Los hechos comenzaron a primera hora de la tarde tras conocerse que el rabino Dov Lior, guía espiritual del asentamiento de Kiriat Arbá -próximo a la ciudad palestina de Hebrón-, había sido arrestado y conducido a una comisaría para interrogarlo.

Lior es sospechoso de un delito de apología de la violencia y del racismo por escribir en la introducción de un libro publicado el año pasado que la Torá permite dar muerte a personas que no sean judías y desde febrero pesaba sobre él una orden de arresto por no presentarse a interrogatorio.

"La Torá no puede someterse a interrogatorio", alegó en su momento el rabino, perteneciente a uno de los grupos más fanáticos del movimiento sionista religioso, columna vertebral de la colonización judía en Cisjordania.

Hoy, tras meses de espera, la policía lo arrestó e interrogó durante poco más de una hora, pero su liberación no ha calmado los ánimos de sus fanáticos seguidores, que seguían frente al tribunal al caer el sol.

Cientos de ellos bloquearon uno de los accesos a Jerusalén y prendieron fuego a neumáticos, desplazándose después hasta el Tribunal Supremo.

"Hemos venido a protestar, porque se está tratando de silenciar a toda una comunidad y se le está faltando el respeto a la Torá", declaró al diario Adiel, un joven de 20 años que vive en uno de los asentamientos próximos a Jerusalén.

La protesta estuvo encabezada por el diputado ultranacionalista Mijael Ben Ari, de la Unión Nacional y representante del núcleo más duro de los colonos.

"Para nosotros el rabino Lior es el continuador de Moisés y Rabi Akiva (un conocido exégeta judío de los siglos I-II).
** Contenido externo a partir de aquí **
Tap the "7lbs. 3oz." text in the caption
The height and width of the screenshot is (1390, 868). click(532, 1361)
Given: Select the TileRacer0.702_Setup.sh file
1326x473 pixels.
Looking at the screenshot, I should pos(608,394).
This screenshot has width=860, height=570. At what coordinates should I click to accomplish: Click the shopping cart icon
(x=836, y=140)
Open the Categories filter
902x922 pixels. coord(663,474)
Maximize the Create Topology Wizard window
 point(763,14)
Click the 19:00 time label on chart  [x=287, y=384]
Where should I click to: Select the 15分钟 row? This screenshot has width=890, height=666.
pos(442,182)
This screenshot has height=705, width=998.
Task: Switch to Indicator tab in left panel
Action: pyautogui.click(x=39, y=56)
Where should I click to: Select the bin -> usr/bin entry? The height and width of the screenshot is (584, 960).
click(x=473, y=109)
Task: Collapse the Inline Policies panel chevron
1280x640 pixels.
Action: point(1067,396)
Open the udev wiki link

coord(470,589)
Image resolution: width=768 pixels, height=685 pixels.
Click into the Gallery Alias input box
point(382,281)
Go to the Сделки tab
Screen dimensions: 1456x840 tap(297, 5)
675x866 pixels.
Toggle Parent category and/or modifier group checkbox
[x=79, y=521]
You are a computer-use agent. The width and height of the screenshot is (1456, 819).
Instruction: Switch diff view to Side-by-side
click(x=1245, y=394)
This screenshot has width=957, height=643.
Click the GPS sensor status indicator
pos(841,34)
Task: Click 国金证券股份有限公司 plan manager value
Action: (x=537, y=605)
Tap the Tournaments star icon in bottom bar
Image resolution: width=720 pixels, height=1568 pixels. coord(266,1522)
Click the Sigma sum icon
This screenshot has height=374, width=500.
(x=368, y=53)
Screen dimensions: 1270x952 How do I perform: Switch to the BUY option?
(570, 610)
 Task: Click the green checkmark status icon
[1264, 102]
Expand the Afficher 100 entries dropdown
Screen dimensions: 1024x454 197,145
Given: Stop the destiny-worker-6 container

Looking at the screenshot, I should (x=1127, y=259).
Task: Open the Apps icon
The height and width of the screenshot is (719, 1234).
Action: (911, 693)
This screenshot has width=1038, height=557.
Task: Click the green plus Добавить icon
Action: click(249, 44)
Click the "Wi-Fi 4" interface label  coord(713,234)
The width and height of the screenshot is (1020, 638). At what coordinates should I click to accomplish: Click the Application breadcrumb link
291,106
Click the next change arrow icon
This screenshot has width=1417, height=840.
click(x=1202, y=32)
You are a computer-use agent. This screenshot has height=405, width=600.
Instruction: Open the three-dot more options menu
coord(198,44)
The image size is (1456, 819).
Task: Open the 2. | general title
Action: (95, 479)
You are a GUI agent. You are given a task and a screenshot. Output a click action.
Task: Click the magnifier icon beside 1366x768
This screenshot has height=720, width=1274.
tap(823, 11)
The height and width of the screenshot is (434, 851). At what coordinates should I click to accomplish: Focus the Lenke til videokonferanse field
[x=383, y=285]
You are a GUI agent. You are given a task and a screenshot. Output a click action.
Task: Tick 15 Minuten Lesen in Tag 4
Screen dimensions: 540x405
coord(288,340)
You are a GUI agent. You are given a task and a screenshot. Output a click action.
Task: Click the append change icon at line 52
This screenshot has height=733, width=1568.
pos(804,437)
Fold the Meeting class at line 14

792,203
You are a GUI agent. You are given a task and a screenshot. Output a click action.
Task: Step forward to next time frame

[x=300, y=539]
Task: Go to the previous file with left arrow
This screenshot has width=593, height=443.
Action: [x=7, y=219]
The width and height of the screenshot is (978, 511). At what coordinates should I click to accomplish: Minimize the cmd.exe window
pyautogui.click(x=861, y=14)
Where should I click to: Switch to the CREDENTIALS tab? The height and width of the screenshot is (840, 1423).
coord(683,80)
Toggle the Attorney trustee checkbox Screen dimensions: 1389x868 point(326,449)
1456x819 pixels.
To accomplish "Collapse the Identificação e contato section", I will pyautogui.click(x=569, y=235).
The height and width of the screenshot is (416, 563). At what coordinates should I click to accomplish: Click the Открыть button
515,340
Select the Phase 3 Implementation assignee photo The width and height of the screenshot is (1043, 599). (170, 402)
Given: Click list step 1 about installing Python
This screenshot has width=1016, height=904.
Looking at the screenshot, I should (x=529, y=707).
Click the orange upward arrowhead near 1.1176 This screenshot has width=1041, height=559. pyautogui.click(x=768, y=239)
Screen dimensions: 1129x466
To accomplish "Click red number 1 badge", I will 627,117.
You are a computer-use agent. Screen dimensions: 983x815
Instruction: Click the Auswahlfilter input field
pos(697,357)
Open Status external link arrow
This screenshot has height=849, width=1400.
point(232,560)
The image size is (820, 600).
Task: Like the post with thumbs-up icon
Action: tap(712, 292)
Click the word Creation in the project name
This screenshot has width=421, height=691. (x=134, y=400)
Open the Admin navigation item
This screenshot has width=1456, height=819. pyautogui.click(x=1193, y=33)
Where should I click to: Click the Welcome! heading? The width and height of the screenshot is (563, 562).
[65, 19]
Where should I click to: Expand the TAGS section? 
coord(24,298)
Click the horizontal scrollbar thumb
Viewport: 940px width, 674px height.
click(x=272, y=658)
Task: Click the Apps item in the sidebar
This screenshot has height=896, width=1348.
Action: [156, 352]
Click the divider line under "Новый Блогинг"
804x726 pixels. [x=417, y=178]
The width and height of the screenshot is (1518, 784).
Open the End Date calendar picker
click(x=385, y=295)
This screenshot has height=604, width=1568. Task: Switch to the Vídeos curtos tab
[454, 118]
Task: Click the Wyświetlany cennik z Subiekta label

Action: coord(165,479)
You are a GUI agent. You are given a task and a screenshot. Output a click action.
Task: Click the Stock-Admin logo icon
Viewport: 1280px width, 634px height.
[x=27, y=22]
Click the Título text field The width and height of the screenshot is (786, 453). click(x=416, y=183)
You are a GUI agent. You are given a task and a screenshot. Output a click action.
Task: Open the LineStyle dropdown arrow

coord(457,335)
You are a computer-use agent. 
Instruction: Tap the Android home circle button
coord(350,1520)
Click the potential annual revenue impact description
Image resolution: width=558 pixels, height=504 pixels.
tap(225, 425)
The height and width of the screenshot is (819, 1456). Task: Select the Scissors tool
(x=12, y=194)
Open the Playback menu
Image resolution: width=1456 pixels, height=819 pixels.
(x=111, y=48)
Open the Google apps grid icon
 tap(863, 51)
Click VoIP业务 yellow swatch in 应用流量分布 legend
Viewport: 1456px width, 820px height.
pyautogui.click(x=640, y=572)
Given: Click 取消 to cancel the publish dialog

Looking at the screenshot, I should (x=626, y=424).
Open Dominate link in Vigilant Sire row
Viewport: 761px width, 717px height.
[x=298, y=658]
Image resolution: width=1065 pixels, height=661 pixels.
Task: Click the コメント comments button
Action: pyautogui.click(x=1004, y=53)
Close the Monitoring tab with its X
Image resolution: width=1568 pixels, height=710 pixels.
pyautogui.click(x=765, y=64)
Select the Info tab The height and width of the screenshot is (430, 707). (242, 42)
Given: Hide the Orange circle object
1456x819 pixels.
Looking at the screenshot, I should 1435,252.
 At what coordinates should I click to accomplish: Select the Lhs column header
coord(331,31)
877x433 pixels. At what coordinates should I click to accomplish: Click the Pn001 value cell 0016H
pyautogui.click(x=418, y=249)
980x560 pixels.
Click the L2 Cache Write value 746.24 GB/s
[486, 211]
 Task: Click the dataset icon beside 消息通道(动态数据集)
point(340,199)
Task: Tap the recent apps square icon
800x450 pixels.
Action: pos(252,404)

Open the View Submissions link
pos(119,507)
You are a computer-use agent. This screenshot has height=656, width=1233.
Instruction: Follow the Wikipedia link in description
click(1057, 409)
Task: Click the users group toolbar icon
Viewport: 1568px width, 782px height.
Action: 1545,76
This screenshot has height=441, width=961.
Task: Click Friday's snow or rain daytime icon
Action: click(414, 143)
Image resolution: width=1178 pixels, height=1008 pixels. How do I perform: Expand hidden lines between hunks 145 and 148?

Quien le ataca a él, ataca a la Torá", proclamó el diputado.

"El Tribunal Supremo es la izquierda, quieren ser nuestros amos y estamos aquí para impedirlo", agregó.

A principios de este año, el sospechoso protagonizó otra polémica cuando en una conferencia sobre salud femenina celebrada en Jerusalén pidió a las madres judías que rechacen inseminaciones artificiales con esperma de no judíos para que los hijos no hereden "rasgos genéticos negativos", como la crueldad.

Los judíos, argumentó, reciben de los genes de sus progenitores las cualidades de clemencia, timidez y caridad.

"A una persona nacida de padres judíos, incluso aunque no haya sido educada en la Torá, le llegan estas cosas en la sangre, es genético", pero "si el padre es gentil (no judío), entonces el niño será privado de ellas".

El caso de Lior se suma a una larga serie de rabinos extremistas que en los últimos años han proferido insultos racistas e instado a la violencia contra los palestinos, sin que la justicia israelí haya conseguido procesarlos.